Now, this kind of constraint is currently not expressible, and what the maintainer does is to manually hardwire the dependency on a particular version of the compiler into the source package, by writing something like the following statements in the control file (the names of the OCaml packages deviate from the ones used in the real Debian distribution for the sake of clarity):

Package: hevea

Build-Depends: ocaml-compiler == 3.08, ...

Depends: ocaml-runtime-system == 3.08, ...

Now suppose the version of the OCaml compiler is stepped up to 3.09; the maintainer is forced to update the control file for hevea (and all the other OCaml bytecode packages) as follows

Package: hevea

Build-Depends: ocaml-compiler == 3.09, ...

Depends: ocaml-runtime-system == 3.09, ...

This has two major disadvantages:

we need to modify the source package, despite the fact that the source itself did not change at all
the source package is now hardwired to a specific version of the compiler, so that somebody having another version of the OCaml compiler (because she still lives in the Debian stable distribution, for example), will be unable to recompile the package.

2.1.2 A proposal: allowing binary constraints in dependencies

It seems clear that the right approach would be to allow binary constraints (remember that they are not expressible via unary constraints!) in the language, so that one can write in the control file once and forall the connection that must exist between ocaml-compiler and ocaml-runtime-system: this means we can express binary relationships between package names and variables (like N in the following example) instead of just relationschips with constants as in the current systems.

Package: hevea
Build-Depends: ocaml-compiler == N, ...
Depends: ocaml-runtime-system == N, ...

(Note: This section was written in 2005. Currently, in the year 2008, the system is somewhat more automatic in that the version of the ocaml compiler used for package compilation is filled in automatically.)
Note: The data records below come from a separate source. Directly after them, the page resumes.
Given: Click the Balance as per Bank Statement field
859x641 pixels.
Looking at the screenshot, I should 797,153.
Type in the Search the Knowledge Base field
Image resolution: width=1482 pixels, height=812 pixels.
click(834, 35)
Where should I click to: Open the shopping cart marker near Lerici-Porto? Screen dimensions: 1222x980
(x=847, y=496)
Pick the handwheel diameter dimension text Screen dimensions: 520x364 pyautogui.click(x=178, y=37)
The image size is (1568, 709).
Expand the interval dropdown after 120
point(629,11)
One could also allow adding some extra unary constraint to the connection variables like N via a Where: tag as in

Package: hevea
Build-Depends: ocaml-compiler == N, ...
Depends: ocaml-runtime-system == N, ...
Where: N >= 3.0

which says that, whatever the version of OCaml we use, it must not only be the same for compiler and runtime, but must also be greater or equal to version 3.0.

This kind of constraints can be used in two ways:

If the user just wants to compile the package using the OCaml compiler already available on her system, the constraint will ensure that the right version of the runtimes is fetched and installed.
If the user wants to build a package for a given version of the runtime, the constraint will ensure that the right version of the compiler is fetched, installed and used.

Note that these variables are real logical variables, in contrast to the “variables” currently existing in the control file of a Debian source package (see Section 1.1.3). The currently existing “variables” are mere placeholders for values to be filled in at package compilation time, and are not used to express constraints on package relations.

These variables could also be used to express more complex relations. For instance, a package like Hevea might depend on an additional package providing some library only for certain versions of the runtime system:

Package: hevea
...
Depends: ocaml-runtime-system == N, lib-ocaml-foo if N >= 3.5

As a side remark, notice that this extra power does not change the complexity class (the installation problem will still be NP-complete), but may be more costly in practice because more complex algorithms are needed to find a solution (we will need arc-consistency checks instead of node consistency).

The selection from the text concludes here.